The original crime that brought Mohamed into custody was itself a grim testament to the violence that continues to stalk our households. Shavanie Hanoman, a homemaker of forty-six years, was reported missing when she failed to return home on Wednesday, June 24. By the next afternoon, her remains had been pulled from a trench in the vicinity of her home. Initial forensic examination indicated fatal trauma to the neck. Within hours, detectives had detained her forty-four-year-old husband, who, when questioned, provided a chilling account of a marital argument that descended into lethal violence. He described how he had used a blade to kill his wife before casting her body into the canal that runs near their dwelling.

That a man could confess to such barbarity and then perish by his own hand before facing justice is a double tragedy for the Hanoman family, who have been denied both closure and the formal accountability of a court proceeding. But it is also an indictment of the custodial environment maintained by our police service.

A prisoner in a lock-up cell should be the safest individual in the nation — stripped of weapons, under constant observation, and entirely dependent upon the state for his wellbeing. That Mohamed could fashion a noose from his own garments suggests either catastrophic negligence in cell design, a failure of supervision, or a disturbing indifference to the mental state of a man who had just confessed to murder.

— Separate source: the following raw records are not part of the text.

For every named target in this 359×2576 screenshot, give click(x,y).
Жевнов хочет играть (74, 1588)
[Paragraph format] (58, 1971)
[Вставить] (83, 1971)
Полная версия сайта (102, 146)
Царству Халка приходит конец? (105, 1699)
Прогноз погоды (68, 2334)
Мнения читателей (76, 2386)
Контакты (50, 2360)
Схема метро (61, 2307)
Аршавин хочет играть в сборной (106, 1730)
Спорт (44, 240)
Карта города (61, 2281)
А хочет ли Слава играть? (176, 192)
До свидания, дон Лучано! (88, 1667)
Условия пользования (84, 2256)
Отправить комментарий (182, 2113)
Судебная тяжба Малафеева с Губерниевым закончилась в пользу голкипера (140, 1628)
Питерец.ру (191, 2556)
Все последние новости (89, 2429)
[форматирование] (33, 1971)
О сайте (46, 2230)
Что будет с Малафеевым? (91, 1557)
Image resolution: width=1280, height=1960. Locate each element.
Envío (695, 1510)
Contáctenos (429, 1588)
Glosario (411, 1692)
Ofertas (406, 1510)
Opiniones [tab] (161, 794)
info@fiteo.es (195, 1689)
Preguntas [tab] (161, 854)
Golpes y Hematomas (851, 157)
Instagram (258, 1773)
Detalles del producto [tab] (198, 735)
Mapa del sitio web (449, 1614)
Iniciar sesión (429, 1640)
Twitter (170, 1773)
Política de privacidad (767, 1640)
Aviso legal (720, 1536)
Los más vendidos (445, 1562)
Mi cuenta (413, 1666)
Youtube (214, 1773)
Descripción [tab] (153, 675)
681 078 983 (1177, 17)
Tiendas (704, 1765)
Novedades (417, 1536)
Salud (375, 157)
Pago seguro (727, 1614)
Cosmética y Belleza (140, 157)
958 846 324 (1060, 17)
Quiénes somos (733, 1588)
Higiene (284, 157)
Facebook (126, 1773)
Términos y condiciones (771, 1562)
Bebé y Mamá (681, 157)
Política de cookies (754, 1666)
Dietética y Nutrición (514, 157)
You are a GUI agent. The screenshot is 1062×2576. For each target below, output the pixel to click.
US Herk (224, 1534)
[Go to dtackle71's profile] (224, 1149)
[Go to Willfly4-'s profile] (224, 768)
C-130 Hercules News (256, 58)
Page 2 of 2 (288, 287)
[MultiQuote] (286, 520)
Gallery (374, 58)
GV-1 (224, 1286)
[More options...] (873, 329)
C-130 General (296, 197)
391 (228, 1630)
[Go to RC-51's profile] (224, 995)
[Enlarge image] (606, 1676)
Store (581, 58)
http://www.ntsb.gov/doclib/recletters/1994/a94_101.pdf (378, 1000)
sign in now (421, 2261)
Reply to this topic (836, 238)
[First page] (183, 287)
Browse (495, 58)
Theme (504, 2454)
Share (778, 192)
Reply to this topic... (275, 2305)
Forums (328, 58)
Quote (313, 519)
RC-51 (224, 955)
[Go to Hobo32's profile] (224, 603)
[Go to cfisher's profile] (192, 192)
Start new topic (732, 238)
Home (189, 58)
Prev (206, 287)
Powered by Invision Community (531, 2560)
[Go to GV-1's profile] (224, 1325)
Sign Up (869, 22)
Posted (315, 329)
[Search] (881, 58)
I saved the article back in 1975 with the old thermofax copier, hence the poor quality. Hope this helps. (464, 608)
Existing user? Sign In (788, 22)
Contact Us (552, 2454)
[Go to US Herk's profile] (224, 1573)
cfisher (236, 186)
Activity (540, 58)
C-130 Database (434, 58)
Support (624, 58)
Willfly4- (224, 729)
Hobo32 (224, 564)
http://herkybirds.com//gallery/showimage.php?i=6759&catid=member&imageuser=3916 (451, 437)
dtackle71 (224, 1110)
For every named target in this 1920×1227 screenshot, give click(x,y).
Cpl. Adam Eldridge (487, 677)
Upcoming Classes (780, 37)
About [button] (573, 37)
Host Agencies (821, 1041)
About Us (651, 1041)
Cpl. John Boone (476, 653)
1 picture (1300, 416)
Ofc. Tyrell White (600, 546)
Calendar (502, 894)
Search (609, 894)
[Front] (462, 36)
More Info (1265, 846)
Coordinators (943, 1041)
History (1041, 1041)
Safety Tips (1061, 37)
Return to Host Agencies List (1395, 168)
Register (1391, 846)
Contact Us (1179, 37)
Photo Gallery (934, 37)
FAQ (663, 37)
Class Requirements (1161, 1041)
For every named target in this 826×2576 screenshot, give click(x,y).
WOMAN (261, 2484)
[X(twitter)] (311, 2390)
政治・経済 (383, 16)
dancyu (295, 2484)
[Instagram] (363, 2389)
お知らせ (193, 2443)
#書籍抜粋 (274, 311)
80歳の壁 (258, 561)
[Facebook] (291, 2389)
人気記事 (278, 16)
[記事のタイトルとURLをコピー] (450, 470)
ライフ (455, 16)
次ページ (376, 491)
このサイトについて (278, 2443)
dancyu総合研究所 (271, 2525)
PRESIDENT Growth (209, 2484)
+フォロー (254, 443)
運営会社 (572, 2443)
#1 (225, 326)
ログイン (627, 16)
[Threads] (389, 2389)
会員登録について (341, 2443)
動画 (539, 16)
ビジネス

This episode unfolds against a backdrop of official pronouncements that would have the public believe our country is becoming safer. The administration of the People’s Progressive Party regularly trumpets declining crime statistics and points to legislative measures such as the 2024 Family Violence Act as evidence of progress. Yet the reality on the ground in communities like Uitvlugt tells a different story.

Rural districts remain acutely vulnerable to the scourge of intimate partner violence, isolated from the outreach programmes and toll-free hotlines that ministers cite in glossy presentations. The machismo culture that equates male dominance with masculine virtue continues to fester, fuelled by economic stagnation and a conspicuous absence of grassroots intervention.

The death of Shavanie Hanoman and the subsequent suicide of her alleged killer expose the hollowness of our nation’s approach to domestic violence. Laws alone cannot restrain a blade in the heat of rage; nor can they prevent a desperate man from taking his own life in a poorly supervised cell.

What is required is not more legislative theatre but muscular enforcement, sustained community engagement, and a police force that treats custody not merely as detention but as a solemn duty of care. Until our authorities abandon their preoccupation with favourable statistics and confront the structural rot that enables such tragedies, the blood of our women will continue to darken the canals of our villages, and the cells meant to secure justice will become instead the sites of further sorrow.